Jack Reynolds
Jack Reynolds was born in Houston, where he and his family lived until they relocated to New Jersey. He attended Wesleyan University in Middletown, Connecticut, before disrupting his studies to serve as a military police officer and an Army medical technician during World War II. After the war, Dr. Reynolds returned to Wesleyan to complete his undergraduate degree before pursuing a medical education at the Columbia College of Physicians and Surgeons in New York. He received his medical degree in 1952.
While in residency training at St. Luke's Hospital in New York, Dr. Reynolds traveled to Texas to interview for a position in the new, very small, Department of Radiology at UT Southwestern.
"I always wanted to get back to Texas, and on a vacation one year, I came as a resident to see if there were any openings," he recalled in a Center Times article.
"Dr. Bonte was the chairman, so I came to see him; he decided I was alive and was almost finished with my residency and signed me up."
Dr. Reynolds began teaching at UT Southwestern in 1957. His talents were quickly evident and the medical center specifically created a curriculum that allowed him to teach students throughout their four years. He left such an impression on students that they frequently asked to take his classes a second time. Fourth-year medical students lined up for his elective course in diagnostic radiology, which simply became known as "Jack Reynolds."

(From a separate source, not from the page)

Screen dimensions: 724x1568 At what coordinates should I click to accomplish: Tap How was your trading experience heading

His effectiveness and dedication in the classroom were reflected by the honors bestowed upon him throughout the years. The Minnie Stevens Piper Foundation named him a Piper Professor in 1976, an honor bestowed each year on 10 outstanding Texas teachers in higher learning. In 1985, he received the Southwestern Alumni Teaching Award. The UT System Board of Regents named him an Ashbel Smith Professor in 1991, one of its highest honors.

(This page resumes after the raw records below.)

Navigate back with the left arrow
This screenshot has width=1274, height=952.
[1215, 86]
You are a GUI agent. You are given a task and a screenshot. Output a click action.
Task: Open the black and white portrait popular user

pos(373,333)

Students frequently considered Dr. Reynolds their best teacher for a particular year, and he was selected many times by the senior class to serve as one of its marshals for graduation ceremonies. In 2001, a group of former students raised $400,000 to help establish the Dr. Jack Reynolds Chair in Radiology, which seeks to advance the careers of other outstanding radiology teachers.

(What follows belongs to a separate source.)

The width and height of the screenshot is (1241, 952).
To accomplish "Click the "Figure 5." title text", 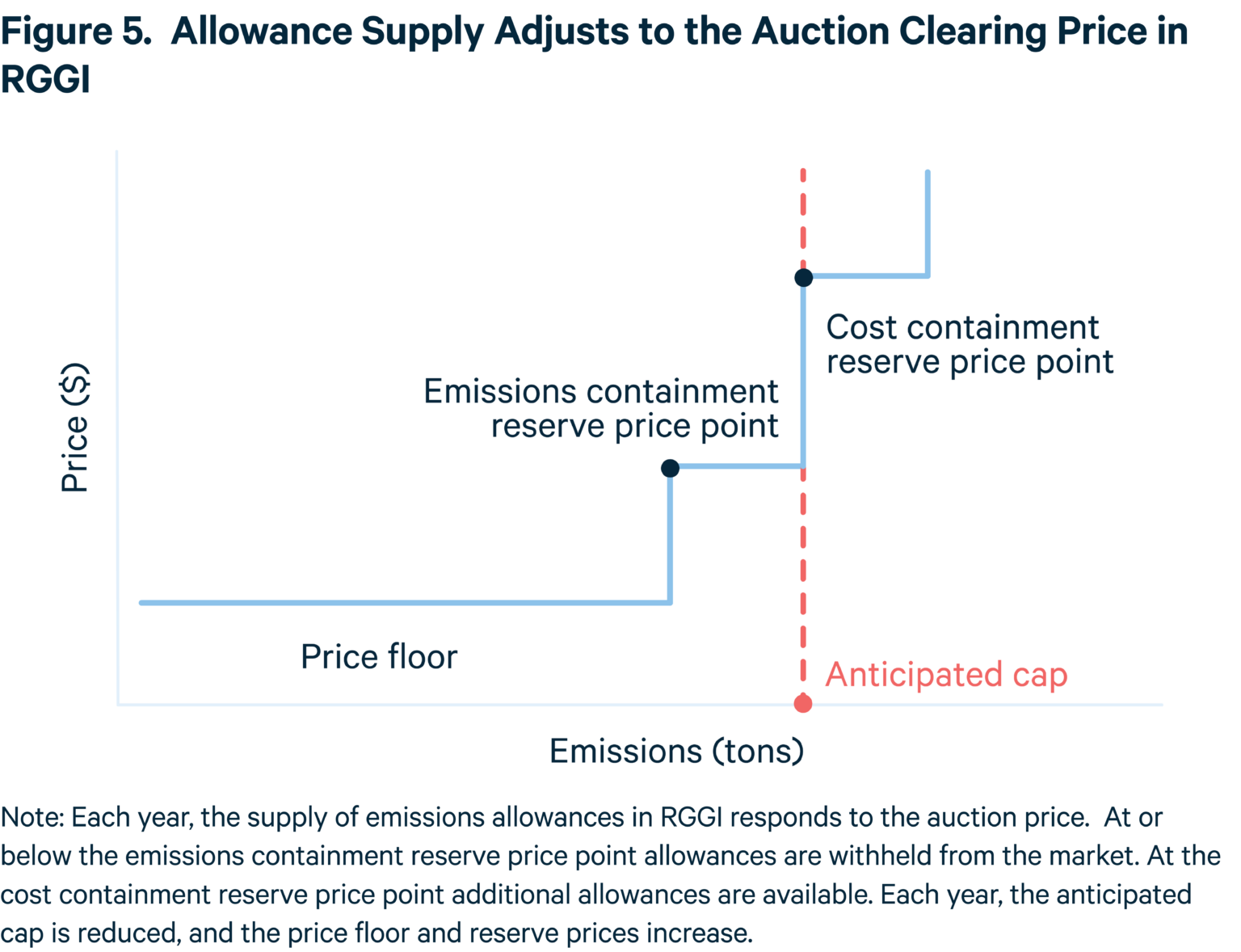I will pyautogui.click(x=76, y=32).
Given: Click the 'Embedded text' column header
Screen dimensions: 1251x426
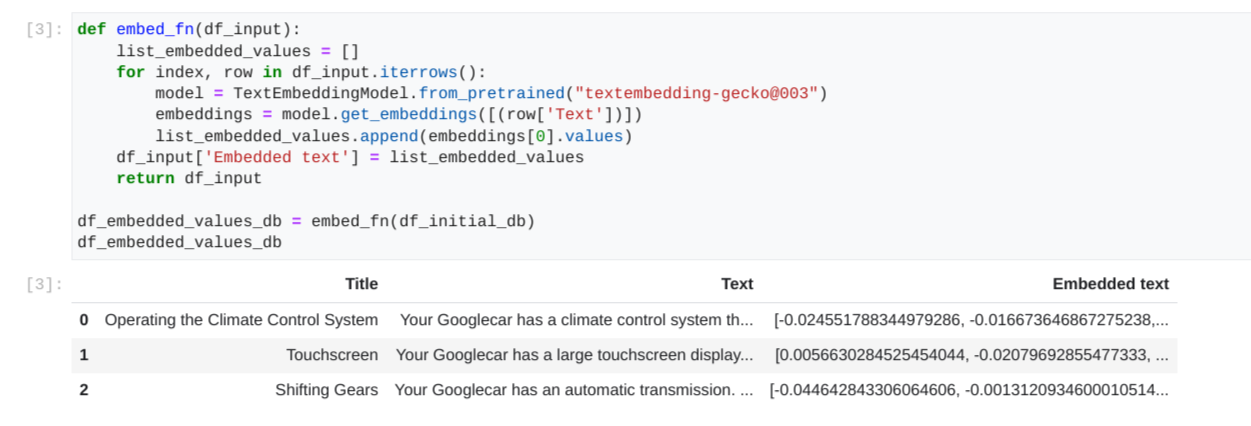Looking at the screenshot, I should click(x=1110, y=284).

"I love it [teaching]," Dr. Reynolds once said. "It's a challenge and makes you stay informed about your subject. You get too narrow, too specialized and behind the times if you're not forced to keep up because the students make you keep up. The students are smart and ask probing questions, and if you can't answer those questions, you're not doing your job."
In addition to teaching, Dr. Reynolds wrote several books and published numerous papers. In 1965, he published The Roentgenological Features of Sickle Cell Disease and Related Hemoglobinopathies, a landmark textbook that focused on how X-ray films revealed the effects of sickle cell disease.
Dr. Reynolds and his wife, Mary Jane "Skippy," had a son and two grandchildren. He retired from full-time teaching in 1995, but continued teaching part-time until 2005. Dr. Reynolds died in 2007.